> [DIRECTIVE]
Reproduce every line of the listing below without changing anything.

> [DATA TO PROCESS]
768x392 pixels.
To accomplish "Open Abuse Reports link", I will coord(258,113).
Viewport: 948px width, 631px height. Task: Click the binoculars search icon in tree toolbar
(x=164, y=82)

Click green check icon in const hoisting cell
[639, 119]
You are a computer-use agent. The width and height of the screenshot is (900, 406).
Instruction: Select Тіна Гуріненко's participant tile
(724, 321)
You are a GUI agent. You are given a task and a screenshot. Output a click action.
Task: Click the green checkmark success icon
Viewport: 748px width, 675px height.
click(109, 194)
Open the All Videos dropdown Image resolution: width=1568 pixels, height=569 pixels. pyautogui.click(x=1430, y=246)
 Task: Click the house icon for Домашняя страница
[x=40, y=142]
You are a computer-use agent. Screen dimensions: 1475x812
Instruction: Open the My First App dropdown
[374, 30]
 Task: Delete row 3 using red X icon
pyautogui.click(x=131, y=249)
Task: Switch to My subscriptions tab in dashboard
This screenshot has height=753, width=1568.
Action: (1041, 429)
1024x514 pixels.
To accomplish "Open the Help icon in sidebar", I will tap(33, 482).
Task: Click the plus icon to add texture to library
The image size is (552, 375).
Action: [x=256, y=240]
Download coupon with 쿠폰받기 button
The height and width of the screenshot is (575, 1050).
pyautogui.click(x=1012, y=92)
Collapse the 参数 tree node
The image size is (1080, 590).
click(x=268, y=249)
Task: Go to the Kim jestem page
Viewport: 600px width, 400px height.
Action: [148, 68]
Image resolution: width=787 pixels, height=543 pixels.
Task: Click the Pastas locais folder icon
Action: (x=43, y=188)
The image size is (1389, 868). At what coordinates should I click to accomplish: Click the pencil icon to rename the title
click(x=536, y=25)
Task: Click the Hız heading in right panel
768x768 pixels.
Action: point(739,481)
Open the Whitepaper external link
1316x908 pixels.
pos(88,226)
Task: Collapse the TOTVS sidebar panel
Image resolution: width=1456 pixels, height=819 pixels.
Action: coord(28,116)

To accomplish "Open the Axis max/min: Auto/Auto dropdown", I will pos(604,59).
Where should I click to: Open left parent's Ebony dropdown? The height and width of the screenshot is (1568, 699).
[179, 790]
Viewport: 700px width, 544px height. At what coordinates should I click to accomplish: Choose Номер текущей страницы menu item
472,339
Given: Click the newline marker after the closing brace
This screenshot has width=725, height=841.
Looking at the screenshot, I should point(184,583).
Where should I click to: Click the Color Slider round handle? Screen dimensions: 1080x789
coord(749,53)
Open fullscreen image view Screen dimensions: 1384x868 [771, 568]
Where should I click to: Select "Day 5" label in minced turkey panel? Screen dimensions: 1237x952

> [SOLUTION TO THE PROBLEM]
768x392 pixels.
To accomplish "Open Abuse Reports link", I will coord(258,113).
Viewport: 948px width, 631px height. Task: Click the binoculars search icon in tree toolbar
(x=164, y=82)

Click green check icon in const hoisting cell
[639, 119]
You are a computer-use agent. The width and height of the screenshot is (900, 406).
Instruction: Select Тіна Гуріненко's participant tile
(724, 321)
You are a GUI agent. You are given a task and a screenshot. Output a click action.
Task: Click the green checkmark success icon
Viewport: 748px width, 675px height.
click(109, 194)
Open the All Videos dropdown Image resolution: width=1568 pixels, height=569 pixels. pyautogui.click(x=1430, y=246)
 Task: Click the house icon for Домашняя страница
[x=40, y=142]
You are a computer-use agent. Screen dimensions: 1475x812
Instruction: Open the My First App dropdown
[374, 30]
 Task: Delete row 3 using red X icon
pyautogui.click(x=131, y=249)
Task: Switch to My subscriptions tab in dashboard
This screenshot has height=753, width=1568.
Action: (1041, 429)
1024x514 pixels.
To accomplish "Open the Help icon in sidebar", I will tap(33, 482).
Task: Click the plus icon to add texture to library
The image size is (552, 375).
Action: [x=256, y=240]
Download coupon with 쿠폰받기 button
The height and width of the screenshot is (575, 1050).
pyautogui.click(x=1012, y=92)
Collapse the 参数 tree node
The image size is (1080, 590).
click(x=268, y=249)
Task: Go to the Kim jestem page
Viewport: 600px width, 400px height.
Action: [148, 68]
Image resolution: width=787 pixels, height=543 pixels.
Task: Click the Pastas locais folder icon
Action: (x=43, y=188)
The image size is (1389, 868). At what coordinates should I click to accomplish: Click the pencil icon to rename the title
click(x=536, y=25)
Task: Click the Hız heading in right panel
768x768 pixels.
Action: point(739,481)
Open the Whitepaper external link
1316x908 pixels.
pos(88,226)
Task: Collapse the TOTVS sidebar panel
Image resolution: width=1456 pixels, height=819 pixels.
Action: coord(28,116)

To accomplish "Open the Axis max/min: Auto/Auto dropdown", I will pos(604,59).
Where should I click to: Open left parent's Ebony dropdown? The height and width of the screenshot is (1568, 699).
[179, 790]
Viewport: 700px width, 544px height. At what coordinates should I click to accomplish: Choose Номер текущей страницы menu item
472,339
Given: Click the newline marker after the closing brace
This screenshot has width=725, height=841.
Looking at the screenshot, I should point(184,583).
Where should I click to: Click the Color Slider round handle? Screen dimensions: 1080x789
coord(749,53)
Open fullscreen image view Screen dimensions: 1384x868 [771, 568]
Where should I click to: Select "Day 5" label in minced turkey panel? Screen dimensions: 1237x952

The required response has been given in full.